Walter Benjamin was half revolutionary Marxist and half Jewish mystic who also was a proponent of modernism and some of his favorite works include those by Kafka, Baudelaire, and Proust.
Adorno, like Benjamin, was also a proponent of modernism. Some of his favorite works include those by Kafka, Proust, Beckett, and Schoenberg. He was concerned with what he saw as the transition from the high modernism of the early 20th century to standardized, mass-produced, so called 'popular' art of the mid and late 20th century. He often speaks despairingly of what in most translations is called 'jazz.' Many readers interpret this as racist, but he was actually referring to big-band and swing music of people like Benny Goodman, which was the 'pop music' at the time and not to the Jazz of people like Thelonius Monk and John Coltrane. Despite Adorno's favorable view of modernist and avant-garde works, he also was a fan of realism, which he saw as able to portray the 'totality' of society. However, he was not a fan of the 'socialist' realism which became the standard during Stalinism, which he saw as lacking any artistic value and little different from the standardized, mass-produced 'art' of the capitalist West.
Comrade Anarchist
2nd February 2010, 23:10
Considering he was creating an oppressive regime harmful to individual minds i can see why he would want to preserve art b/c the creation of beautiful art stops in ussr.
RadioRaheem84
2nd February 2010, 23:22
Whatever....:rolleyes:
By the look of the art posted, it seems like the art of that day was very Futurist. It came from Italy and it had a lot to do with picturing progress and a future that embraced urban architecture. It was called Vorticism in the UK and the works of Fascist sympathizer Percy Wyndham Lewis reflect this style of art.

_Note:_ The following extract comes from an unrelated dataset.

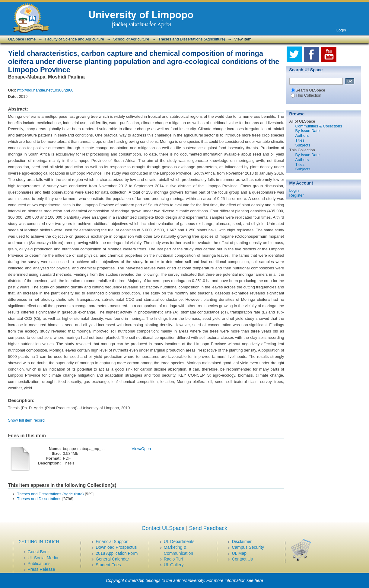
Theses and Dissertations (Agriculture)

It was closely connected to proto-fascist movements of early twentieth century. It was popular in Bolshevik Russia too.
whore
3rd February 2010, 02:08
all art is, to varying extents, political. personally, i think making the distinction between "proletariat" and "bourgeois" art is stupid though. (and the same between "high" and "low" art, or "high" and "popular" art, though admittedly i find most "popular" culture to be pretty shit).
instead, i would suggest a better distinction would be between "radical" or "revolutionary" art, and "status quo" or "reactionary" art. that is, between art which challanges the way things are, and art which glorifies either the present or the past (or religion).

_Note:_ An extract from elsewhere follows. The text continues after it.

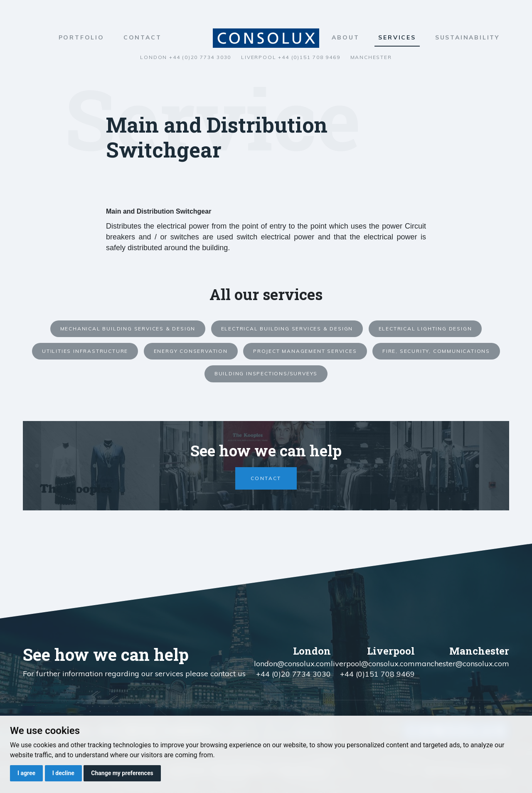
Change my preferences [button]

in this way, we can say that dada and surrialism was "radical", while in the soviet union what past for "art" was not (it reflected merely the party line, and did not seek to challange the status quo, or dissent).
as the topic was more specifically about leninism, perhaps i shouldn't have replied at all. but, i do think that seriously revolutionary movements should promote revolutionary art (which can be either "high" or "low", you can have a revolutionary painting, play, music, comic books (tintin anyone (http://tintinrevolution.free.fr/pages/image001.html)?) etc.).
which doctor
3rd February 2010, 02:30
Considering he was creating an oppressive regime harmful to individual minds i can see why he would want to preserve art b/c the creation of beautiful art stops in ussr.
Do you know anything about Lenin or the Russian Revolution?